Wall Street's favorite recession gauge is flashing yellow again - and not everyone thinks it's a false alarm

- Federal Reserve Chairman Jerome Powell has argued the narrowing gap between long- and short-term borrowing costs is nothing to worry about.
- Some of his colleagues, including St. Louis Fed President James Bullard and Minneapolis Fed President Neel Kashkari, disagree.
- "Yield curve inversion is a naturally bearish signal for the economy," Bullard said, warning about the prospect that long-term rates will slip beneath long-term ones. "This deserves market and policymaker attention."
Federal Reserve Chairman Jerome Powell has downplayed a persistent market trend that tends to worry investors about the prospect of an oncoming recession, saying special factors are to blame for a recent narrowing of the gap between long- and short-term interest rates.
But not everyone at the US central bank is so sanguine about the so-called flattening of the yield curve, which many economists believe will lead to an outright inversion - where long-term rates slip beneath their short-dated counterparts.
"There is a material risk of yield curve inversion over the forecast horizon (about 2 ½ years) if the FOMC continues on its present course," James Bullard, President of the St. Louis Fed, said in a presentation delivered in Scotland. The Federal Open Market Committee has raised interest rates several times since December 2015, bringing official borrowing costs to a range of between 1.75% and 2%."Yield curve inversion is a naturally bearish signal for the economy," Bullard said. "This deserves market and policymaker attention. The risks of yield curve inversion are best avoided by FOMC caution in raising the policy rate during 2018."

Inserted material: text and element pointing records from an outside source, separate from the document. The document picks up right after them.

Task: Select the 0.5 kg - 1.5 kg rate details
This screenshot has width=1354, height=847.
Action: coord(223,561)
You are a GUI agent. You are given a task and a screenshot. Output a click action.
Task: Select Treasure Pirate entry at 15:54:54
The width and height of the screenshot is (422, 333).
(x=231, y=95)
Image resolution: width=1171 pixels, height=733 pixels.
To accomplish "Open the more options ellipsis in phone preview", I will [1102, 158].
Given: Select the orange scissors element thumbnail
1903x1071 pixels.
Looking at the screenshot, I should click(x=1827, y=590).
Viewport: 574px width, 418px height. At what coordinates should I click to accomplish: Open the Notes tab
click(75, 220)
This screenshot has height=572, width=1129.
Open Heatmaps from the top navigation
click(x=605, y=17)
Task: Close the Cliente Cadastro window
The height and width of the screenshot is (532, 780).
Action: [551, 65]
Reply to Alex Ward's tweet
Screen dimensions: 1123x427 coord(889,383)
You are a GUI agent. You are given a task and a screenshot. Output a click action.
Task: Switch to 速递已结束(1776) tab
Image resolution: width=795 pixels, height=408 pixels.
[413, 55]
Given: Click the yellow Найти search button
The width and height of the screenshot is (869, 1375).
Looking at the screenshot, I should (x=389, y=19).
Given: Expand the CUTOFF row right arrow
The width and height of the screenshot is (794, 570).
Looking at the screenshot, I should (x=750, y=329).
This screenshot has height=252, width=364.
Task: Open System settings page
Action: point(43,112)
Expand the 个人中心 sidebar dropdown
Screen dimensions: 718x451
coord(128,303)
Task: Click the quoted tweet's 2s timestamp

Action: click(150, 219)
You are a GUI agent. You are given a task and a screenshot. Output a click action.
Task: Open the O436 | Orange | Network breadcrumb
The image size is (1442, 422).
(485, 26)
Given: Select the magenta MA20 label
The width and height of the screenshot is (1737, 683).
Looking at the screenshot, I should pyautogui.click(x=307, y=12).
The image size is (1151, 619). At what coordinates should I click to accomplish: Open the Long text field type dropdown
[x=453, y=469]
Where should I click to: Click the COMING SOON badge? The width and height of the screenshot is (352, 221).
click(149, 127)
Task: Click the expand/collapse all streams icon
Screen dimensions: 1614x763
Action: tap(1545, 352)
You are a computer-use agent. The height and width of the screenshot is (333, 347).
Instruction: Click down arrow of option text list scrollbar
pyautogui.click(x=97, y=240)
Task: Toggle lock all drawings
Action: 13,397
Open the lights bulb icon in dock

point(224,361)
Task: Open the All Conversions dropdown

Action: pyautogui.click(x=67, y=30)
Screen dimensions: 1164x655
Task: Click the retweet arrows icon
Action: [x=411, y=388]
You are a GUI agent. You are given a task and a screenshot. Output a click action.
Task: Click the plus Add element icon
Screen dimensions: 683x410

The gap between 10- and 2-year Treasury note yields has recently narrowed to around a quarter percentage point, the smallest gap since just before the last financial crisis.

Low long-term interest rates point to a market expectation of low investment returns, and are thus a harbinger of weak economic growth.
"If the Fed continues raising rates, we risk not only inverting the yield curve, but also moving to a contractionary policy stance and putting the brakes on the economy, which the markets are indicating is at this point unnecessary," Kashkari wrote. "Deciphering the many signals from financial markets is not an exact science. But declarations that "this time is different" should be a warning that history might be about to repeat itself."
Tim Duy, economics professor at the University of Oregon and an avid Fed watcher, writes in his blog that the dangers of an inverted yield curve might not be evident at first, allowing the Fed to keep raising rates and potentially deepening an eventual downturn."It is now easy to see the 10-2 spread inverting by then end of the year, an event that has traditionally been the harbinger of recession," Duy writes in his blog, Tim Duy's Fed Watch.
"An inversion would certainly raise my attention with regards to the possibility of recession, but be careful on the timing," he added.
"The 10-2 spread is a long leading indicator. The earth will not shake when that spread inverts. There will not be a plague of frogs. Blood will not rain from the sky. From the perspective of policy makers, the lack of immediate economic implication means it can be easily dismissed. And in my opinion that dismissal is the soil in which the seeds of the next recession are sown."